The synthesis and transfer of graphene were carried out under the following conditions. A Cu foil (Alfa Aesar, item no. 13382; Ward Hill, MA, USA) was loaded onto the center of a quartz CVD reactor under low vacuum (100 mTorr). Subsequently, the reactor was heated up to 1,000 °C with introduction of the flow of Ar (200 sccm) and H2 (500 sccm). The CVD growth was carried out under CH4 (12 sccm) and H2 (500 sccm) flows for 5 min, and then the reactor was rapidly cooled to room temperature under Ar (500 sccm) flow. To transfer the synthesized graphene, we used a 200-nm-thick poly(methyl methacrylate) (Micro Chem Corp. 950 PMMA; Newton, MA, USA) film as a supporting layer which was spun on the graphene. The Cu foil was dissolved in a diluted etching solution of FeCl3:HCl:H2O (1:1:20 vol.%) with the PMMA/graphene layer floating on the surface of the solution. Subsequently, the sample was rinsed by floating it on the surface of deionized water (DI water) and then the sample was transferred onto the desired substrates. In addition, the PMMA supporting layer was removed with acetone.
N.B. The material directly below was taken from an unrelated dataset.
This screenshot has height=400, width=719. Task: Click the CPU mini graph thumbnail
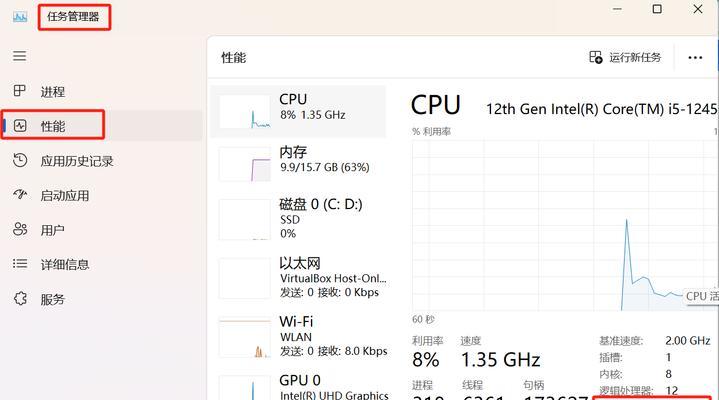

We have employed two approaches to assemble the hybrid structures (i) AgNWs on graphene or (ii) graphene on AgNWs: (i) After the CVD synthesis of the graphene layer, the graphene was transferred onto a target substrate. After spin casting of the AgNW dispersions onto the graphene surface, this sample was annealed at 150 °C for 90 s. (ii) AgNW network films were coated on substrate, as described above. Then the synthesized graphene layer was transferred onto the films by using PMMA. Subsequently, the supporting layer was removed with acetone.

The graphene-AgNW hybrid electrodes can be photolithographically patterned by using an etch-back process. First, the hybrid films were dry-etched using oxygen plasma (50 W, 60 sccm, 160 s) to remove carbon-based materials. Because the residues of the AgNWs were oxidized and disconnected by oxygen plasma exposure, the exposed areas became electrically nonconductive. Subsequently, these AgNW residues can be completely eliminated by using an etching solution of H3PO4:C2H4O2:C6H4NO5SNa:H2O (55:1:4:40 vol.%).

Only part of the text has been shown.